### What this task involves
Would you write out the records below exactly as given?

[Stored data]
»»
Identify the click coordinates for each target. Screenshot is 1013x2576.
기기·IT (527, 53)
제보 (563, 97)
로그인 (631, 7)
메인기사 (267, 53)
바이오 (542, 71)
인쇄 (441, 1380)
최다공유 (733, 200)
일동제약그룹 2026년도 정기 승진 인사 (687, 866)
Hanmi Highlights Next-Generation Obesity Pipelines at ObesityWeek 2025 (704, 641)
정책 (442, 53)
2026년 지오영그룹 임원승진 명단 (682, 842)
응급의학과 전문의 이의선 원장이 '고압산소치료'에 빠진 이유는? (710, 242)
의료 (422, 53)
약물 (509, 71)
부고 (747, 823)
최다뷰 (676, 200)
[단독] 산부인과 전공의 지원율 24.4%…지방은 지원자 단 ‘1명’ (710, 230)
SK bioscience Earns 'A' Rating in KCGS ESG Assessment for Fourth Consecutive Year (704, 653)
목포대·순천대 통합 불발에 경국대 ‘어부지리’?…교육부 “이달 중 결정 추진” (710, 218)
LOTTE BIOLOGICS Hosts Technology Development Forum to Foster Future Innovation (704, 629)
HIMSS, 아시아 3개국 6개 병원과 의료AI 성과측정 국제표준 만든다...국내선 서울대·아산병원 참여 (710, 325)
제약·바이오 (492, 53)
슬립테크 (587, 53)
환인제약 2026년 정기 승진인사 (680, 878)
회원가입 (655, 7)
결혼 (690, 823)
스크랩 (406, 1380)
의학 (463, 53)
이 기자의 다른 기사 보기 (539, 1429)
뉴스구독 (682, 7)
««
### Final answer
Identify the click coordinates for each target. Screenshot is 1013x2576.
기기·IT (527, 53)
제보 (563, 97)
로그인 (631, 7)
메인기사 (267, 53)
바이오 (542, 71)
인쇄 (441, 1380)
최다공유 (733, 200)
일동제약그룹 2026년도 정기 승진 인사 (687, 866)
Hanmi Highlights Next-Generation Obesity Pipelines at ObesityWeek 2025 (704, 641)
정책 (442, 53)
2026년 지오영그룹 임원승진 명단 (682, 842)
응급의학과 전문의 이의선 원장이 '고압산소치료'에 빠진 이유는? (710, 242)
의료 (422, 53)
약물 (509, 71)
부고 (747, 823)
최다뷰 (676, 200)
[단독] 산부인과 전공의 지원율 24.4%…지방은 지원자 단 ‘1명’ (710, 230)
SK bioscience Earns 'A' Rating in KCGS ESG Assessment for Fourth Consecutive Year (704, 653)
목포대·순천대 통합 불발에 경국대 ‘어부지리’?…교육부 “이달 중 결정 추진” (710, 218)
LOTTE BIOLOGICS Hosts Technology Development Forum to Foster Future Innovation (704, 629)
HIMSS, 아시아 3개국 6개 병원과 의료AI 성과측정 국제표준 만든다...국내선 서울대·아산병원 참여 (710, 325)
제약·바이오 (492, 53)
슬립테크 (587, 53)
환인제약 2026년 정기 승진인사 (680, 878)
회원가입 (655, 7)
결혼 (690, 823)
스크랩 (406, 1380)
의학 (463, 53)
이 기자의 다른 기사 보기 (539, 1429)
뉴스구독 (682, 7)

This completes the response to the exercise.